Gamestop, a store known for ripping off customers with its ridiculously low trade-in values, has reportedly increased them. Some of these increases are significant, doubling from the old trade-in value and even allowing some savvy shoppers to make a profit off of their trade-in games (if they buy used copies from other sources). Although the deal is temporary, it seems to indicate that Gamestop has finally listened to customer opinions and greatly changed its trade-in value to accommodate customers. It’s possible this is just a testing phase to see how much profit they can still generate—but the far more likely answer is much more disappointing. The company has not grown a heart; it is just attempting to stay relevant as other electronics stores crowd in on its niche market.
If this ends up being a more permanent offer, then my point is invalid; However, I can say with certainty that these high prices aren’t around to stay. With inflation comes raised prices and raised rewards for trade-in customers, but Gamestop has always made its profit through generating money off of old games. By buying games incredibly cheap (roughly 25% of their new price), they stand to make a huge amount of profit. Despite this tactic, the company has been in a slump, and their game prices are already too low to lower any more. Their trade-ins have petered out…could it be because customers are turning away from the company after years of bad ethics? No, probably not. Best Buy is just a better choice for customers who want to make money off of their games, and the petering Gamestop sales are an indication of this.
Best Buy has always offered high prices for trade-in games—generally higher than Gamestop. This tactic has cut straight into Gamestop’s strategy, making an uncharacteristic holiday sales slump. By raising its trade-in prices, Gamestop encourages gamers to come to their store to trade-in and buy new games, skipping Best Buy entirely. While Best Buy still has pretty good trade-in prices compared to Gamestop, the buzz generated by Gamestop’s new trade-in prices should be just enough to increase their sales slump and give them a positive outlook this holiday season.
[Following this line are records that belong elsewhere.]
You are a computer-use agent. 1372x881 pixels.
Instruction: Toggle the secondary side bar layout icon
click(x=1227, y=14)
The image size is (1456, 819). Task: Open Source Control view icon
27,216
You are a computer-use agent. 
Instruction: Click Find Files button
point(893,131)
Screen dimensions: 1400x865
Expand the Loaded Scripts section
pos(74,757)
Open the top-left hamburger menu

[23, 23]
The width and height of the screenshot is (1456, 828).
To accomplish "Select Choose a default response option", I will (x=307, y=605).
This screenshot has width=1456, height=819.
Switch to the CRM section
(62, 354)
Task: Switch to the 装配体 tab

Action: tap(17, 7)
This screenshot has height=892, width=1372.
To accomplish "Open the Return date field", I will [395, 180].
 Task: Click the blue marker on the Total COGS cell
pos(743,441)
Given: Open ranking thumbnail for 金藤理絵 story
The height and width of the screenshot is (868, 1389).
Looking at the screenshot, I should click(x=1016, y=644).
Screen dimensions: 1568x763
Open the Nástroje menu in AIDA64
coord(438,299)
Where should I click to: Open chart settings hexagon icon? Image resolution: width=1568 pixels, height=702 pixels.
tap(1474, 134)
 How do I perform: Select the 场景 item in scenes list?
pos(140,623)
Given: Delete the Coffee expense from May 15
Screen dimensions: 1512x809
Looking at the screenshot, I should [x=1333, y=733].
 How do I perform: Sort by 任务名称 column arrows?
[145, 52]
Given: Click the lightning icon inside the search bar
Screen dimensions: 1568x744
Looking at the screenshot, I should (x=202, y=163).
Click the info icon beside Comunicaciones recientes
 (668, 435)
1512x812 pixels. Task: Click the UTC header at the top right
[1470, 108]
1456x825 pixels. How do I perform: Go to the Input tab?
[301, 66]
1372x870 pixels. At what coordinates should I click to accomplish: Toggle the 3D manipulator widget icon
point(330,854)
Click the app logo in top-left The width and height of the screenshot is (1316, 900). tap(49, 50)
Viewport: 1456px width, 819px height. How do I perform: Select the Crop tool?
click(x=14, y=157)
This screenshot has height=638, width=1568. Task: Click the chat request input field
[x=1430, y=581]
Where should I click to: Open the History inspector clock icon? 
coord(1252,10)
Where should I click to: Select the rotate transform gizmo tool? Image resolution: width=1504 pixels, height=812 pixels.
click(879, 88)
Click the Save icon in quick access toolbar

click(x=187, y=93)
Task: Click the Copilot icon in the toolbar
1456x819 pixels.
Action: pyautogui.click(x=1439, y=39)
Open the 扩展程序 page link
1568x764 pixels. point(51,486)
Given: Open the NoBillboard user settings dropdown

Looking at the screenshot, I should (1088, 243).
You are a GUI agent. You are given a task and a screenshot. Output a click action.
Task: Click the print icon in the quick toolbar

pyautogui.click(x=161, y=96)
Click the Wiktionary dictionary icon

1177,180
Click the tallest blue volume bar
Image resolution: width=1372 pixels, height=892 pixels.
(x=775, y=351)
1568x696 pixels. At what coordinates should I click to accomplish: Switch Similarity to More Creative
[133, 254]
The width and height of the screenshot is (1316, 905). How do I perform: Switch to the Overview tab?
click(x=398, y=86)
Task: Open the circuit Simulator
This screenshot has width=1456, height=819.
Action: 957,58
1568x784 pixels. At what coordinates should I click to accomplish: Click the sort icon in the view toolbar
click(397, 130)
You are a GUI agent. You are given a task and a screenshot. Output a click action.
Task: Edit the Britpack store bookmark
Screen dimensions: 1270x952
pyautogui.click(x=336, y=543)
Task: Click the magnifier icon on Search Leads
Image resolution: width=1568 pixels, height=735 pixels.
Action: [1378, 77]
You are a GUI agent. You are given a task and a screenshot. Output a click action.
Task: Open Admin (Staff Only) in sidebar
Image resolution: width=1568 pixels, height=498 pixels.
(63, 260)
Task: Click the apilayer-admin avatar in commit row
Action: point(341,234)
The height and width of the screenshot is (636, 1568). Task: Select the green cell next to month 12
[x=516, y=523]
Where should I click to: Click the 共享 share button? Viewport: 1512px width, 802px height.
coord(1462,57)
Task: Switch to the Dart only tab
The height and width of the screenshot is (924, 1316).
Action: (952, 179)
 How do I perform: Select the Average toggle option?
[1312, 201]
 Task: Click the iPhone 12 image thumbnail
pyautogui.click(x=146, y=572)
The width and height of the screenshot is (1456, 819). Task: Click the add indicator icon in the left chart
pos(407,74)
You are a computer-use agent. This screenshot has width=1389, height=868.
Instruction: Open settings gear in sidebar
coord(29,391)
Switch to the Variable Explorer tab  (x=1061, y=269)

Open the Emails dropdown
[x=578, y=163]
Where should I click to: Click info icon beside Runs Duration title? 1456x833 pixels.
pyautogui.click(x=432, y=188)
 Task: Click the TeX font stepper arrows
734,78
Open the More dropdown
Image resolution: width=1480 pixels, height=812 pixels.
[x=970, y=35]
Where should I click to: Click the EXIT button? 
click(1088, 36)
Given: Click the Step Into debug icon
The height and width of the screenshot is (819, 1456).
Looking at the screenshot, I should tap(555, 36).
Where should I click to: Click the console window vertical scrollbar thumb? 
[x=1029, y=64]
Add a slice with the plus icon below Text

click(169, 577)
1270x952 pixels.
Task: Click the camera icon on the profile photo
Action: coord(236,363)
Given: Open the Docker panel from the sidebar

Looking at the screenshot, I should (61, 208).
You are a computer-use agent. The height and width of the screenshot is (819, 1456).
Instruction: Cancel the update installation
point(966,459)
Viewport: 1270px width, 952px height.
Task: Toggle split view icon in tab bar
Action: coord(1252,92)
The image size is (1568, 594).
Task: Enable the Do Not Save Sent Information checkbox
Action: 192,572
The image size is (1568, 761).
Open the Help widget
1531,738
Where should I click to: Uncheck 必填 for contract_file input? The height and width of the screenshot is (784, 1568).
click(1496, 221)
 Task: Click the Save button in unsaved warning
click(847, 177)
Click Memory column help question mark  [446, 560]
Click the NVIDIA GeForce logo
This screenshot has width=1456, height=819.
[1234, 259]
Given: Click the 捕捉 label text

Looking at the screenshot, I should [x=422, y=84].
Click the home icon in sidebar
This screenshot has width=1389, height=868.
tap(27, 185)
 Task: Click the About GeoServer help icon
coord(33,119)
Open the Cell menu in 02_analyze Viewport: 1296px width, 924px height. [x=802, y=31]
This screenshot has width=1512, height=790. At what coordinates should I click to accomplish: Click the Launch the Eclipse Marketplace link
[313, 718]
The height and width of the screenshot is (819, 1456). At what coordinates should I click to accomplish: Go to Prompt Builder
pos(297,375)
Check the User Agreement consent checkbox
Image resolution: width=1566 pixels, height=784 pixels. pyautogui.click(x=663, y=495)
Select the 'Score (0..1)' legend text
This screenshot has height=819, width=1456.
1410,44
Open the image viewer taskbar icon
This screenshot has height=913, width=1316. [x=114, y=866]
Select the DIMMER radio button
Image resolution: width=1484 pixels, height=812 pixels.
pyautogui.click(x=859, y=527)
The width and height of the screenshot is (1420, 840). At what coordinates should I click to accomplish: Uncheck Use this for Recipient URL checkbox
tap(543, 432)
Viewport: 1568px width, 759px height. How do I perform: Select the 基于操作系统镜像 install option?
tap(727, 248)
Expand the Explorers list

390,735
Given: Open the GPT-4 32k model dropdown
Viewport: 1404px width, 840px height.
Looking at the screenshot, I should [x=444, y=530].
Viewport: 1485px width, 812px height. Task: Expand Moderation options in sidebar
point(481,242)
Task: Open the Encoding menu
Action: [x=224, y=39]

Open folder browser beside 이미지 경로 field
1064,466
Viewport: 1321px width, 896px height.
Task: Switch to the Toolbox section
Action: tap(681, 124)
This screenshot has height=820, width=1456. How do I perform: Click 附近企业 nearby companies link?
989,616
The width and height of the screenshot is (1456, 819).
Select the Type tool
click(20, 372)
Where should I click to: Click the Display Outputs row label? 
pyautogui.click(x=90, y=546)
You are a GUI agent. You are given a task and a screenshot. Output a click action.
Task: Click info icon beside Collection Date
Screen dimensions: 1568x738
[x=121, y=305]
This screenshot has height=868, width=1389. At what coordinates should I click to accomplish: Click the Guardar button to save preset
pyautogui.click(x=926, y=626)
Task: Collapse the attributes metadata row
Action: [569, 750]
It would be nice if this period of high trade-in values wasn’t a phase—but the company will probably resume its older prices on December 16th, once it’s back on the radar for holiday shoppers. Ultimately Gamestop is a company at heart, and while that’s necessarily a bad thing, the increase of its trade-in value is not an indication that the company is finally on a good path. What it would have to do at this point in the company’s lifetime to recover its integrity is a mystery—but it would have to be something more extravagant than trying to stay relevant as Best Buy steals its customers out of pure respect for them. With plenty of competition in both the form of online retailers and mortar-and-brick stores, Gamestop has a lot to fix if it wants to stay relevant. These prices are just an indication of that.